_To do_. Your answer must consist of every line from the data below that includes the word "Like".

_Data_.

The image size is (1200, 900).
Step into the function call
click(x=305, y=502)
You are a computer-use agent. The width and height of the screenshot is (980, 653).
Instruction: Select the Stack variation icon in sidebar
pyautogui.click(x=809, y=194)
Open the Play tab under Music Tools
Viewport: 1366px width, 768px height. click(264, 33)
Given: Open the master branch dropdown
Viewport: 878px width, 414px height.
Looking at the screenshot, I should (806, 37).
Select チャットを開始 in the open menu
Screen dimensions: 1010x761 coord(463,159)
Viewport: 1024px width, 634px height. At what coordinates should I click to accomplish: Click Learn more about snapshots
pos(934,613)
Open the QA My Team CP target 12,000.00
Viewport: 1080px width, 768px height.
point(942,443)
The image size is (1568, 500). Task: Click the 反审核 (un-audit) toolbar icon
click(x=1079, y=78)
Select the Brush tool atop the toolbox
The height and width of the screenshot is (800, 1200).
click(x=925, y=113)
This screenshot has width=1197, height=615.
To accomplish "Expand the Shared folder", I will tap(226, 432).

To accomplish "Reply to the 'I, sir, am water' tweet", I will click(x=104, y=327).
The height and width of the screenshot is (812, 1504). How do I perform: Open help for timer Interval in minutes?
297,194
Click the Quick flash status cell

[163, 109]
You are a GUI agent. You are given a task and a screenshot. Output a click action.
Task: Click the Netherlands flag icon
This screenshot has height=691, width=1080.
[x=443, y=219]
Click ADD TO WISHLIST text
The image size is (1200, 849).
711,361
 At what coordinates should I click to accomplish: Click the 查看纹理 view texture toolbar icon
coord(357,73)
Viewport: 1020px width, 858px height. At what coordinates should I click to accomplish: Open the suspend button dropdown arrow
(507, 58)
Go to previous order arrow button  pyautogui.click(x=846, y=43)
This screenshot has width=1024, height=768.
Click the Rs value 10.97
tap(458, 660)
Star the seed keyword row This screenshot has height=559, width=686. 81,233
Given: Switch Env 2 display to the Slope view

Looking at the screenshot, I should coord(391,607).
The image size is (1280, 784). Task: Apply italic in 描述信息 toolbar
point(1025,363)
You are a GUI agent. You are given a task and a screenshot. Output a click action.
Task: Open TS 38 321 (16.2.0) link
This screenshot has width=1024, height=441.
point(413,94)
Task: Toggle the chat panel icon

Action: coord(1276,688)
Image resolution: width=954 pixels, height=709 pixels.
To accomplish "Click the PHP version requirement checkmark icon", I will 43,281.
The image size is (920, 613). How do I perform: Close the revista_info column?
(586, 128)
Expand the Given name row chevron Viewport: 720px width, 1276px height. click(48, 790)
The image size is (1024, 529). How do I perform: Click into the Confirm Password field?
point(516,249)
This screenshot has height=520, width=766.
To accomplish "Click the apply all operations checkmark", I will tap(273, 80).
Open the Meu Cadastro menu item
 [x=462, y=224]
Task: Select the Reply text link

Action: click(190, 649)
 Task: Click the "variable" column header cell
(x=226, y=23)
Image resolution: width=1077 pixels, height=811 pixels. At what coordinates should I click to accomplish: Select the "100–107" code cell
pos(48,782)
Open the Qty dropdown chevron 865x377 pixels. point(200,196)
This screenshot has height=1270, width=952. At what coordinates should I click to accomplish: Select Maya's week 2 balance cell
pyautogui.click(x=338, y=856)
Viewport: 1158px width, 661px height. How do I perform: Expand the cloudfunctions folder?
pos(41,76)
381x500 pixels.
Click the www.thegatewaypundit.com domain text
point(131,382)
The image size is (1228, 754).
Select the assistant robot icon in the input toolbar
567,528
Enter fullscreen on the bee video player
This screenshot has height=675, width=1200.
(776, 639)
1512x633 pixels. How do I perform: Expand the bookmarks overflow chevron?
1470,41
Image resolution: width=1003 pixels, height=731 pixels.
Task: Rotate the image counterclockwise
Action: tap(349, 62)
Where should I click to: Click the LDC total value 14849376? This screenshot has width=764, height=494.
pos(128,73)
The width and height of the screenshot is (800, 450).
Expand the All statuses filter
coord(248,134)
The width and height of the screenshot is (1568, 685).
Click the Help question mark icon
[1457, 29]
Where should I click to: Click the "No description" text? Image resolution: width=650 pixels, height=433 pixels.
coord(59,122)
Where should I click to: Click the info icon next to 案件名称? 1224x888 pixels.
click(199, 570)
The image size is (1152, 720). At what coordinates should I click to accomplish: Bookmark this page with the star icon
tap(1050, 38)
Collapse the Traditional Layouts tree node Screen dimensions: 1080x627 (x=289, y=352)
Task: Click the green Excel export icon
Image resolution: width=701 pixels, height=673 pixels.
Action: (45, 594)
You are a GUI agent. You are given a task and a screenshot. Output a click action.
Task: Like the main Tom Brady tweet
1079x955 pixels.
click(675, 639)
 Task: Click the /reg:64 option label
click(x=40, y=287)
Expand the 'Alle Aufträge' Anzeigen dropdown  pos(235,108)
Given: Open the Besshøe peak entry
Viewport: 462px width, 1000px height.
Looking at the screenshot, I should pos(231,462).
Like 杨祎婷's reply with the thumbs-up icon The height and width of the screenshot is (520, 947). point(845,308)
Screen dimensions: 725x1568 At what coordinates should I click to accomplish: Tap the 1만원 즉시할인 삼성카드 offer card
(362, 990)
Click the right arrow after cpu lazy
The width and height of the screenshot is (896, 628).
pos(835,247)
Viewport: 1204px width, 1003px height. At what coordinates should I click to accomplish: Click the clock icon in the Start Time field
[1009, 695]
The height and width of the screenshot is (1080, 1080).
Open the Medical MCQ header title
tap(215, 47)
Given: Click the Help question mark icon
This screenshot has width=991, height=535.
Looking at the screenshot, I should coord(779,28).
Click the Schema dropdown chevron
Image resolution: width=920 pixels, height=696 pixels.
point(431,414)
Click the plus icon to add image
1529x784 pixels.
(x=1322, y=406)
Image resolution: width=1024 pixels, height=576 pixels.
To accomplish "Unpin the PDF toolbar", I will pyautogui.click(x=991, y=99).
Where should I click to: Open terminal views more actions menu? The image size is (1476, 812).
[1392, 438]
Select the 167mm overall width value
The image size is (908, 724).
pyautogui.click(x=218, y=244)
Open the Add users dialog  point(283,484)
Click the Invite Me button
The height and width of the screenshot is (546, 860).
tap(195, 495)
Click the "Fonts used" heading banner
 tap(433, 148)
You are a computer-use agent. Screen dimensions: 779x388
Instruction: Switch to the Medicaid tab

_Result for this exercise_.
Task: Like the main Tom Brady tweet
Like 杨祎婷's reply with the thumbs-up icon The height and width of the screenshot is (520, 947). point(845,308)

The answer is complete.